The Performance Changes Of TA11 Titanium Rod By Forging Process
TA11 titanium alloy (Ti-8Al-1Mo-1V) is a near-a type heat-resistant titanium alloy. It has many advantages such as high room temperature and high temperature strength, good thermal stability and high temperature creep performance. It is mainly used for high-speed rotating parts such as aircraft engine compressor discs and 1~3-stage rotor blades. These components, used in harsh working environments for a long time, must have good mechanical properties at room temperature and high temperature, especially high thermal stability and high temperature creep properties, because these properties not only determine the service life of the alloy, but also determine the safety and reliability of the engine. Therefore, the study of the structure and performance relationship of TA11 titanium rod material is very necessary.

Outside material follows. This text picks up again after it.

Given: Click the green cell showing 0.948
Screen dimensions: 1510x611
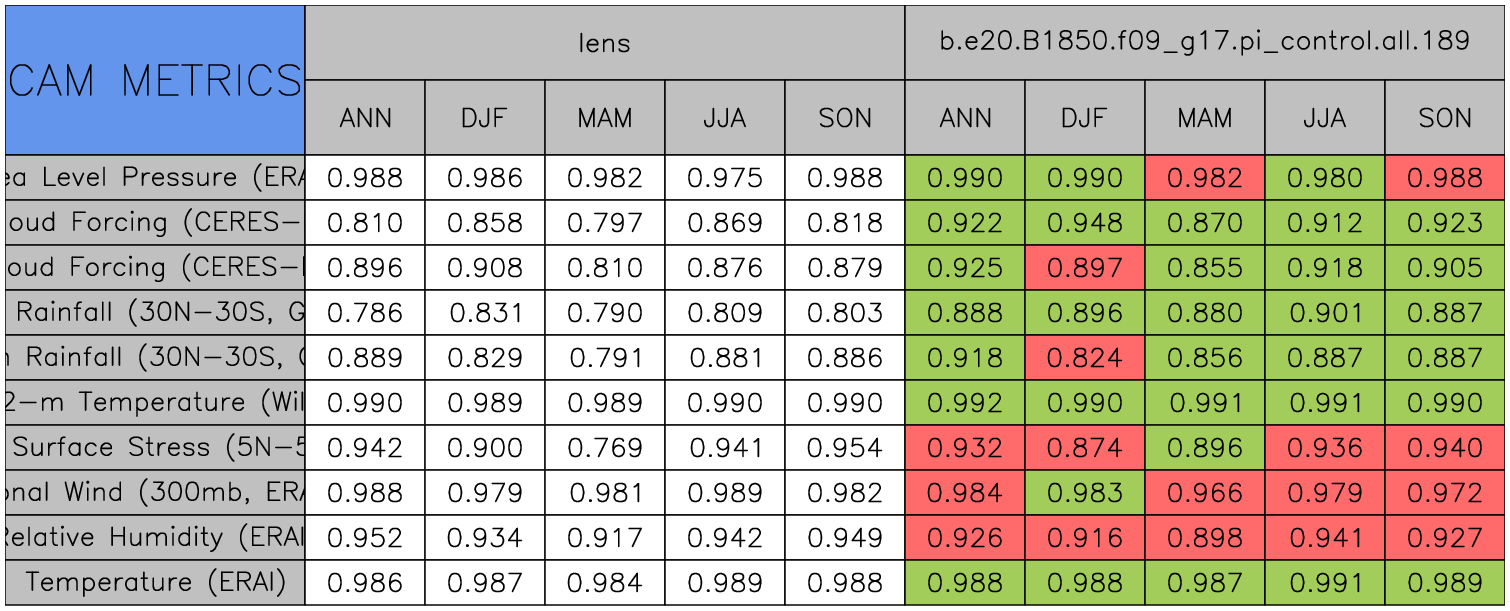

This paper discusses the influence of the forging process on the microstructure and mechanical properties of TA11 titanium alloy bars, compares and analyzes the microstructure, mechanical properties and ultrasonic flaw detection levels of the three forging processes, and provides theoretical reference and basis for the industrial production and process improvement of TA11 titanium alloy bars.
Through the analysis of experimental data, we can see that the room temperature tensile properties of TA11 titanium alloy bars under the two processes are relatively different, and the strength is not much different, and they all meet the standard requirements.Because TA11 titanium alloy bars with isometric and two-state organization have good thermal stability, the thermal stability performance after 400°C and 100h heat exposure is also slightly different, but the creep performance of the A process is greater than 0.2%, which does not meet the requirements of product standards. The creep properties of process B and C are less than 0.2%, which can meet the requirements of product standards, and process C exhibits better high temperature creep properties.Combined with the analysis of Figures 2 and 3, it is believed that the relative content of primary a and secondary a in the forged tissue of TA11 titanium alloy bar, as well as the morphology of secondary a, have a greater impact on its creep performance. When the content of nascent a is low, the creep performance is better than that of nascent a when the content is high, and the creep performance is better when the secondary a distributed on the p matrix is a fine needle with the same local orientation. This is because the strip a in the microstructure has better creep resistance than isometric A. In the slow creep process, the slip deformation of the isometric tissue starts from the individual a grains. As the strain increases, the slip occupies more a grains and expands to the surrounding p grains, so the creep hollow nucleation is late, but once the hollow is formed, it can quickly expand and form a quasi-cleavage fracture.
The clutter level of the bar obtained through process C is 0.8-12dB during ultrasonic testing, which is acceptable; the product standard requirements for TA11 titanium alloy bar for two-legged blades. This also shows that increasing the forging temperature of TA11 titanium alloy bar, reducing the deformation resistance and increasing the forging permeability of the bar can effectively improve its tissue uniformity and improve its flaw detection level.
Through three forging process tests, we comprehensively compared and analyzed the test data of TA11 titanium alloy bars in microstructure, mechanical properties, and ultrasonic flaw detection under different processes. We came to the following conclusions:
1) The forging temperature has a more obvious effect on the microstructure of TA11 titanium alloy bars. When the temperature is low, the content of nascent a in the bar tissue is higher, and the precipitation of secondary a is relatively small; after the forging temperature is appropriately increased, the content of nascent a is significantly reduced, and the precipitation of fine needle-like secondary a phase increases.
2) The content of nascent a and the morphology of secondary a distributed on the p matrix have a greater impact on the creep performance, and less nascent a and fine needle-like secondary a tissue can obtain good creep resistance.
3) The forging temperature rises, which increases the forging permeability of TA11 titanium alloy bars, and the tissue is more uniform after the long strips or large pieces of a are completely broken, thereby improving the level of ultrasonic flaw detection.